───── Data for review

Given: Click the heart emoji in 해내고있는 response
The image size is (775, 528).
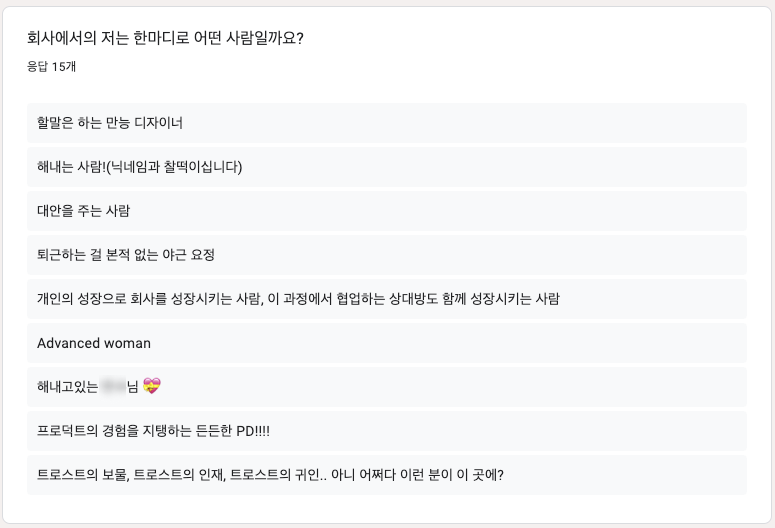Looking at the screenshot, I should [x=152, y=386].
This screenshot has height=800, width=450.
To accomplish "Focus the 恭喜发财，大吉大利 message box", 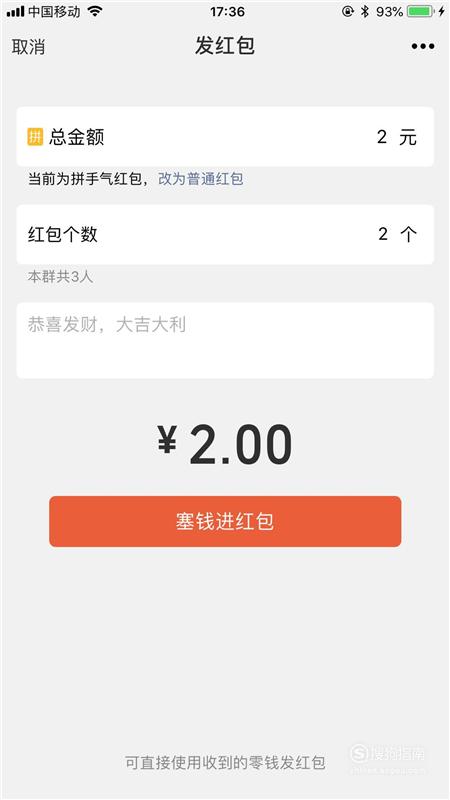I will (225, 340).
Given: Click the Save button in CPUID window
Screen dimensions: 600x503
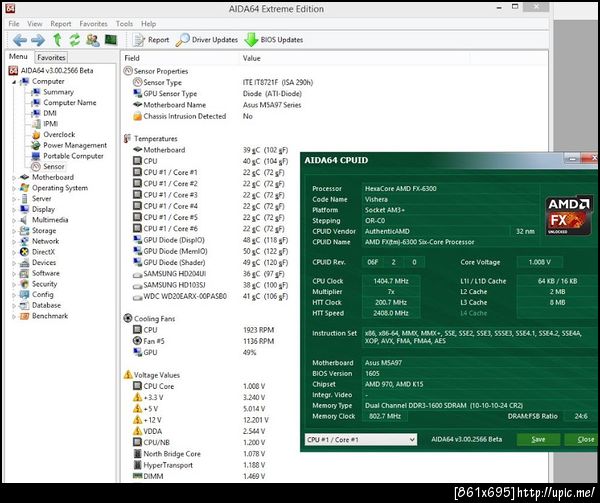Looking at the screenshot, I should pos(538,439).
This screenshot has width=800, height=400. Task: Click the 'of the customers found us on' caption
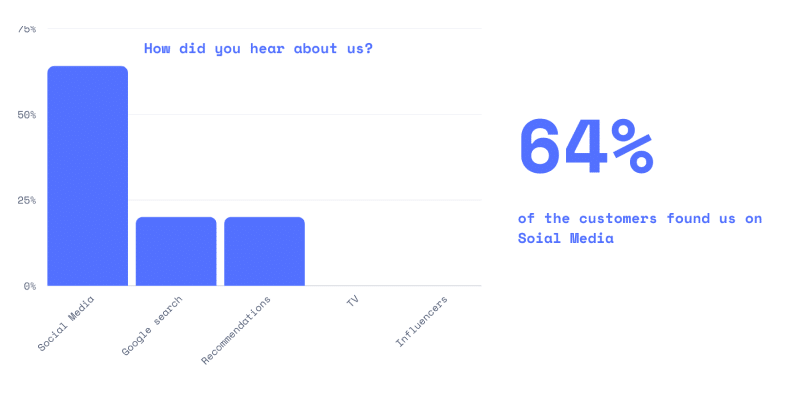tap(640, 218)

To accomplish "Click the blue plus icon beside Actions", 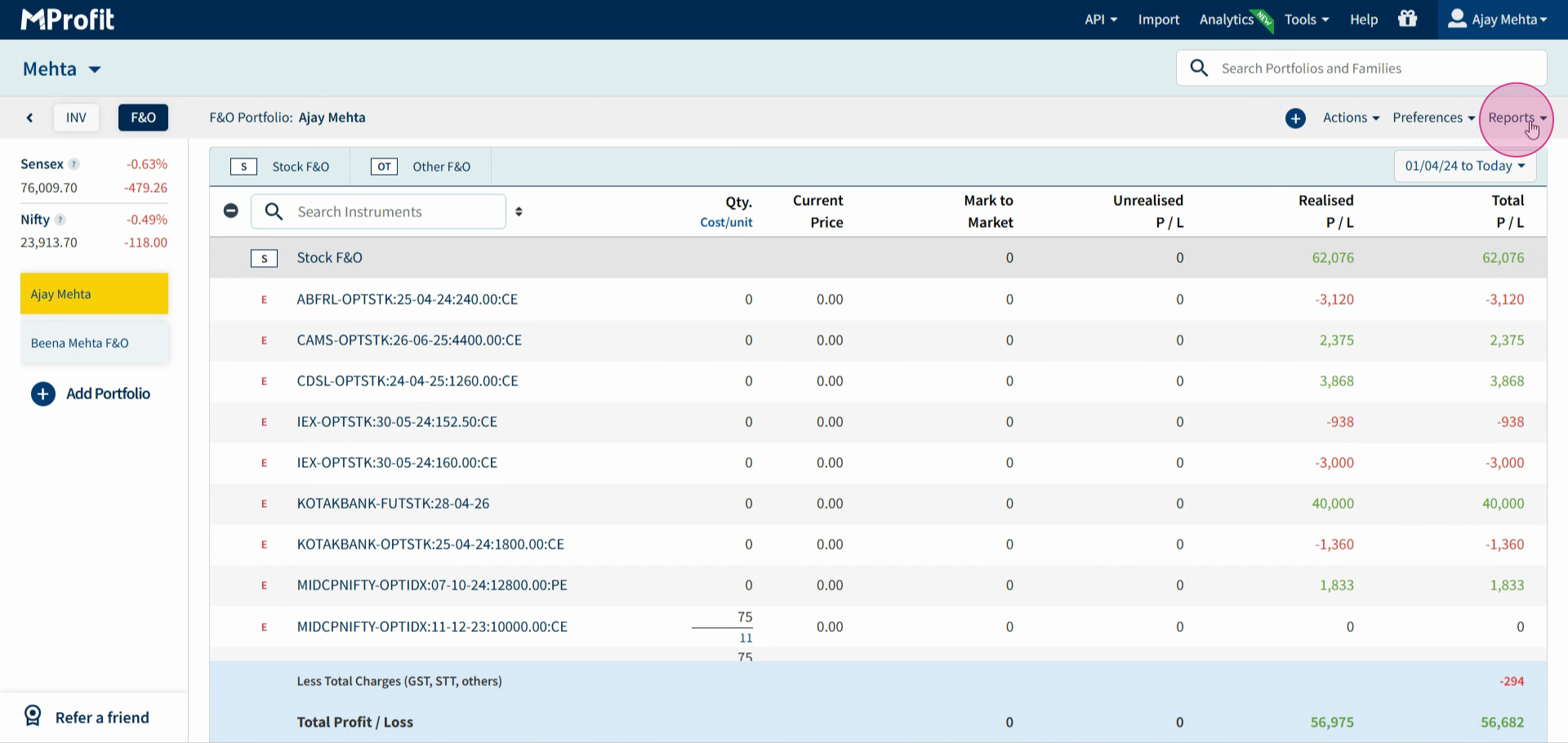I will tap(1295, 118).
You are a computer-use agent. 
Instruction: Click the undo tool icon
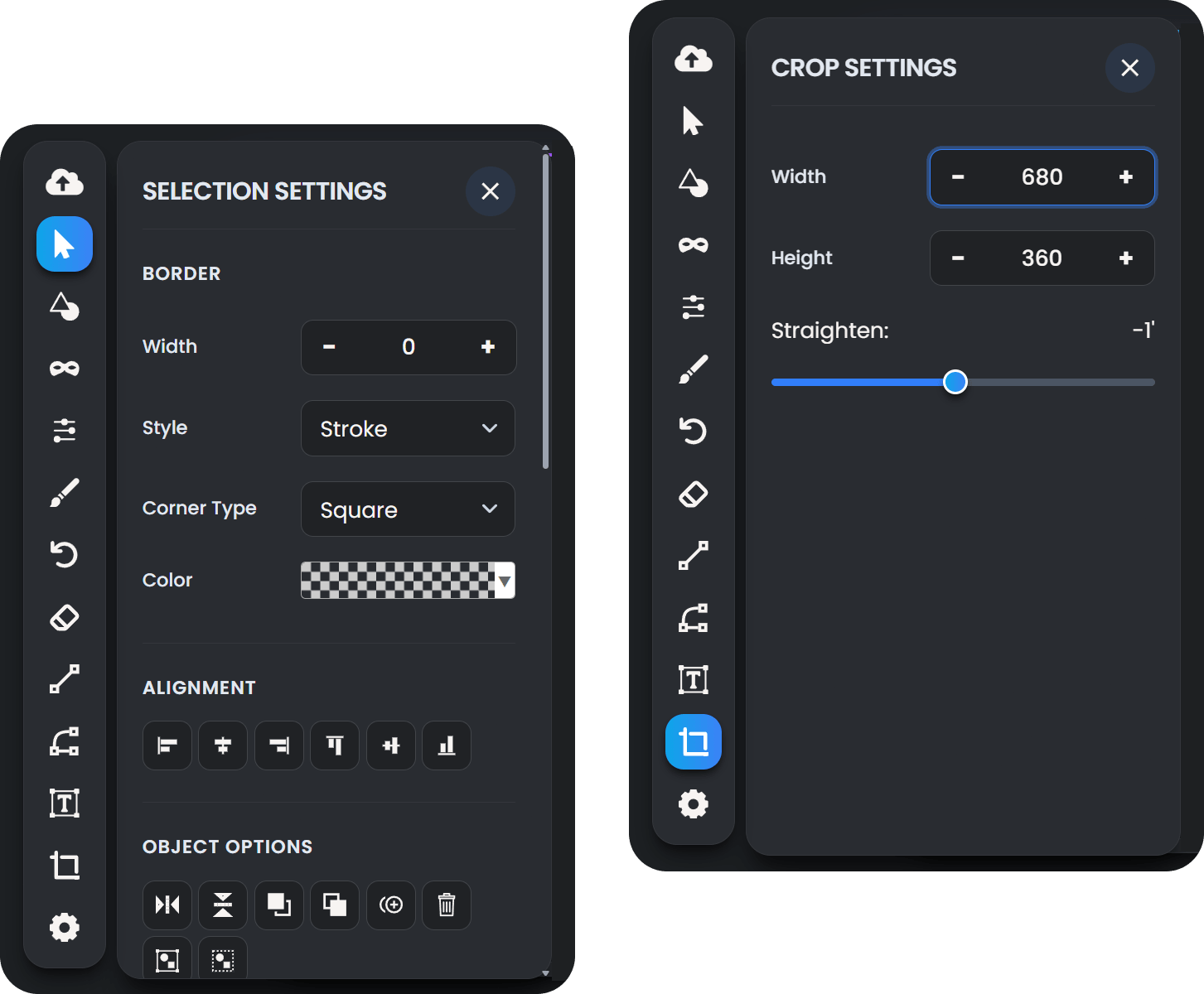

──────────

• **Problem description**
Every line of the records containing the word "Given" must appear in the answer.

• **Result of this exercise**
Given: Click the heart emoji in 해내고있는 response
Given: Click the Save button in CPUID window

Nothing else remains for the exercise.